This is one of the most watched vids on Google right now. There is something extremely creepy about this. It’s an octopus changing color. It could be all CG and a fake too. Experts please chime in.



  1. Luís Camacho says:

    It’s fake, pretty obvious. Go check the nature programs on TV, octopuses can change color and texture but this particular one just apears from nothing. Anyone willing to be bother check it frame by frame.

  2. Rick says:

    Wow. Such fuss. I never said anything at all that, because I can’t grasp something, it must be fake. In fact, I gave exactly what pieces of this clip suggest it IS fake. Why is it so threatening to the believers that this MIGHT be fake? I honestly don’t care too much, but it sure has sparked some empty conflict. In the end, I still don’t buy that this animal can change (or would) to the degree this one does. The smooth surface magically grows spiney branch-like bumps and the lines (smooth, going across the branches of the plant) somehow become broken and vanish between the branches of the plant…oh yeah, and those gaps magically fade in as the thing changes colour. In the end, stranger things have been true, but this one seems less likely to be real than not…to me anyway.

    Someone up there also noted the camera work. It is pretty clear that the octopus let the camera man know exactly what was going to happen ahead of time.

  3. jim says:

    It is real.

    There is another story about a large aquarium put some small sharks in a tank. (very large tank) Some of the sharks kept dissapearing and they couldn’t figure out how. One night they took a video and saw a great pacific octopus capture and eat the small shark.

  4. Ben Dover says:

    FAKE, FAKE, FAKE

  5. "-" says:

    Watch the eye.

    Does it close? Or does it change color?

    It seems to be an actual eye, not
    an eye spot.

    Incredible.

    “-”

    ps-thanks for the picture show, dvorak. Can we call you D V de Mille?

  6. Rick says:

    I think everyone else had moved on, Alex.

    Also reasonable, and discoverable through a quick google search, is that people LOVE to augment things and to “touch up” things. I can’t find any good motivation for making this, except as an exercise, so there is some value in the simple explanation being that this is not fake. But, the idea that someone MIGHT make a video or picture on the internet that has been altered isn’t really much a stretch…I’d argue that there is more reason to distrust such things than not….at least to verify them. Hey! That’s probably why Dvorak covered himself in, where was it?, oh, yeah…the very top of the post.

    But, moving along…

  7. Miguel Lopes says:

    Well, it’s true footage! I’ve seen similar stuff filmed here in my backwards country (Portugal – lots of octopus fishing and such).

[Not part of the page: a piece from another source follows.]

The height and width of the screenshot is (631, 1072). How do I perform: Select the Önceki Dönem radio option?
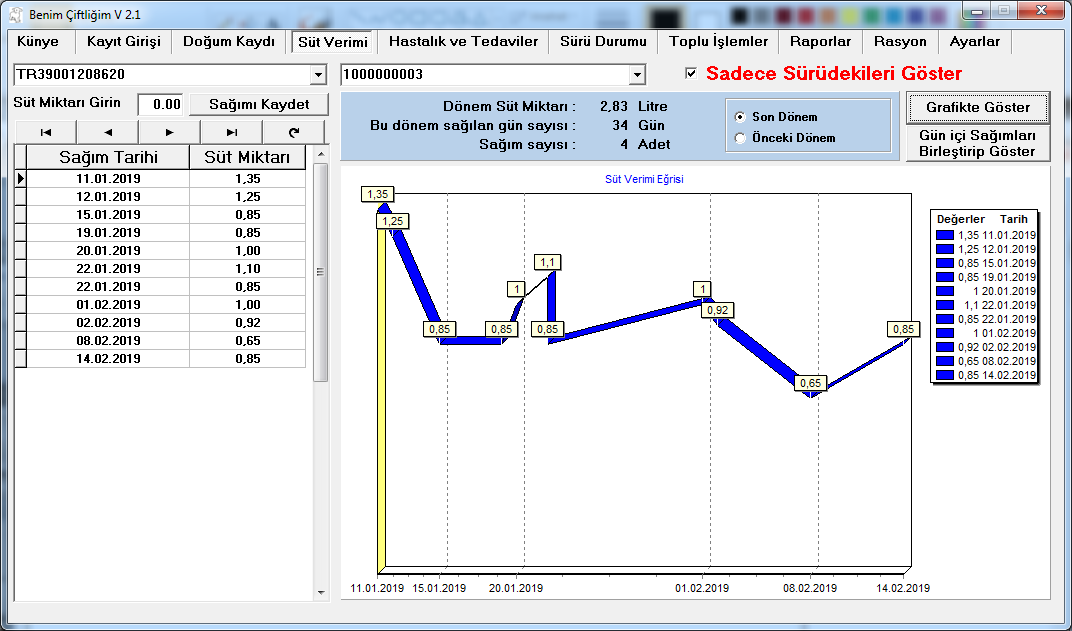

    It’s absolutely amazing what these guys can do, the only thing that comes to mind is that they seem like they came from another planet. Couple that to the *fact* that they are one of the most intelligent animals on Earth…

    Think about it… Once the big meteor strikes – the one we’re not going to care about avoiding since it costs so much money 😛 – and we become extinct, the descendants of these guys may come to rule the planet…

  8. Jammer says:

    Its real folks. I’ve seen this with my own two eyes when SCUBA diving with these critters. They can change texture and color at whim. Very cool! They’re quite smart too. It’s just too bad they don’t live very long.
    No need for special effects to get this shot.

  9. Mike T says:

    There is an article about this very video in the current issue of Discover magazine )print edition — for those that still read off of dead paper) along with an explanation of how this works and other neat tricks that these creatures can do.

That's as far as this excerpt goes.